Parents are so intent on a boy that some abort female fetuses and kill or abandon baby girls in order to try again. That has led to a lopsided ratio of boys to girls that experts say could, in coming decades, leave tens of millions of men without wives.
The government recently banned abortion as a means of selecting a baby's sex, the official Xinhua News Agency reported last week.
Still, the shortage has prompted some parents to acquire future brides for their sons as babies, said Song, the newspaper editor. She said infants are considered more appealing because they are less likely to run away, will look on their buyers as their own parents and are cheaper than buying a teenage bride.
Buying a baby girl can cost as little as a few hundred yuan (less than US$100) and won't result in the fines imposed on couples who violate birth control limits, according to Song. Such fines can equal as much as six years' income.
"The demand has triggered the crime," she said.
The baby girls found last week in Binyang county in the Guangxi region, one of China's poorest, were aboard a long-distance bus searched by police at a highway toll plaza.
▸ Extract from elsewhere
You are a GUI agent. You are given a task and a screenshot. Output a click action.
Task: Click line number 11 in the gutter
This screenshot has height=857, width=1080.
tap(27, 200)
Police wouldn't release any details. County officials said Monday that 10 suspects have been detained, though police don't know where the babies came from or what their destination was.
Police suspect the babies were drugged to keep them quiet during the trip, the newspaper Beijing Morning News said.
One baby died after being found. The others were in "healthy condition" in a local hospital, said an official of the county Women's Federation who would give only her family name, Ying. She said families in the area have donated baby clothes, milk powder and diapers.
But no parents have come forward to claim them, and it isn't clear how authorities will find their families, Ying said. "They are too small to speak for themselves."